Another issue is that the character encoding of CSV files is not specified.

Run-time Speed comparison

How fast is csvquote? Here are some data processing rates measured when running csvquote on an Intel i7 CPU model from 2013. Due to recently introduced optimizations in csvquote, the processing speed depends on how common the quote characters are in the source data.

  • 1.9 GB/sec : csvquote reading random csv data with 10% of fields quoted
  • 0.5 GB/sec : csvquote reading random csv data with 100% of fields quoted
  • 3.7 GB/sec : csvquote reading random csv data with no quoted fields (nothing for csvquote to do!)

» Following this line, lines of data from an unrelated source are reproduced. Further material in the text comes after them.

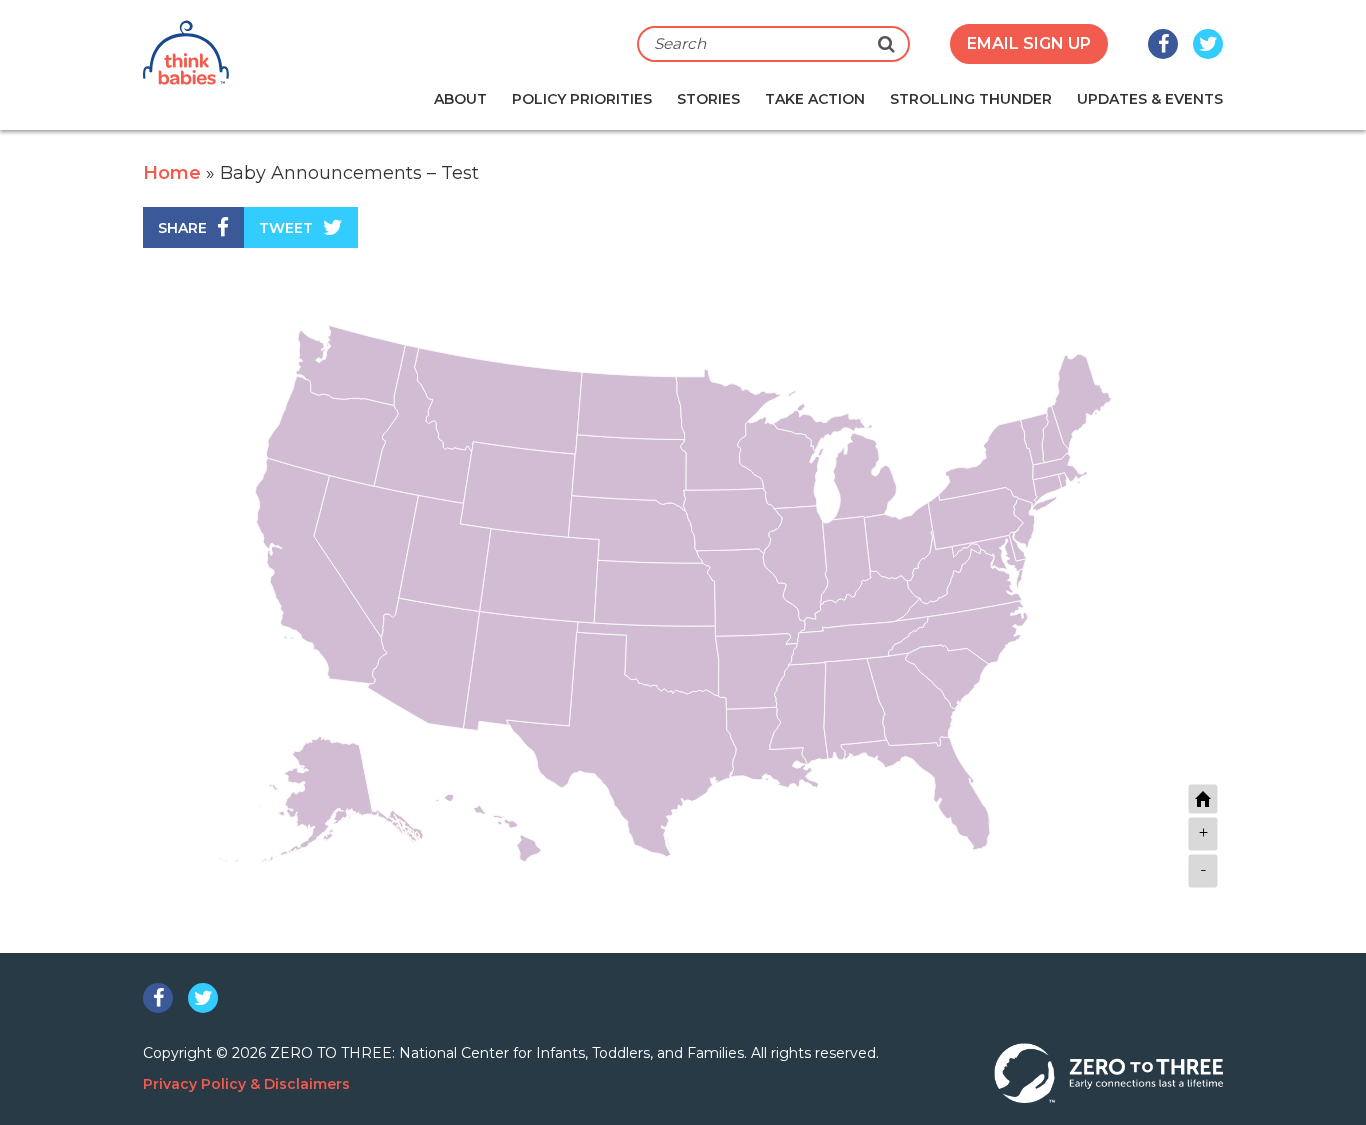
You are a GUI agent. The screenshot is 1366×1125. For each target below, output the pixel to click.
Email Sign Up (1029, 43)
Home (172, 173)
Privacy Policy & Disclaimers (246, 1084)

A common use of csvquote is as one (or two) steps in a pipeline sequence of commands. When each command can run on a separate processor, the time to complete the overall pipeline sequence will be determined by the slowest step in the chain of dependencies. So as long as csvquote is not the slowest step in the sequence, then its relative speed will not affect the overall run time. This seems likely if some of these commands are involved:

  • 3.1 GB/sec : wc -l
  • 1.3 GB/sec : grep ‘ZZZ’
  • 1.0 GB/sec : tr ‘a’ ‘b’
  • 0.3 GB/sec : cut -f1

In January 2022, csvquote was rewritten to be approximately 10x faster than before, from optimizing for source data with at least half of its fields not quoted. The inspiration to revisit this old code came from a rewrite by skeeto@. His version is especially aimed at modern CPUs (Intel and AMD from about the year 2015) and runs approximately 50% faster using AVX2 SIMD instructions. When running skeeto’s version on my CPU (without support for AVX2 SIMD) it processes data at a consistent pace of 0.7 GB/sec, and does not vary depending on how many quote characters are in the source data. When running on a CPU with AVX2 SIMD support, it does slow down somewhat less than this version of csvquote does as the frequency of quoted fields increases.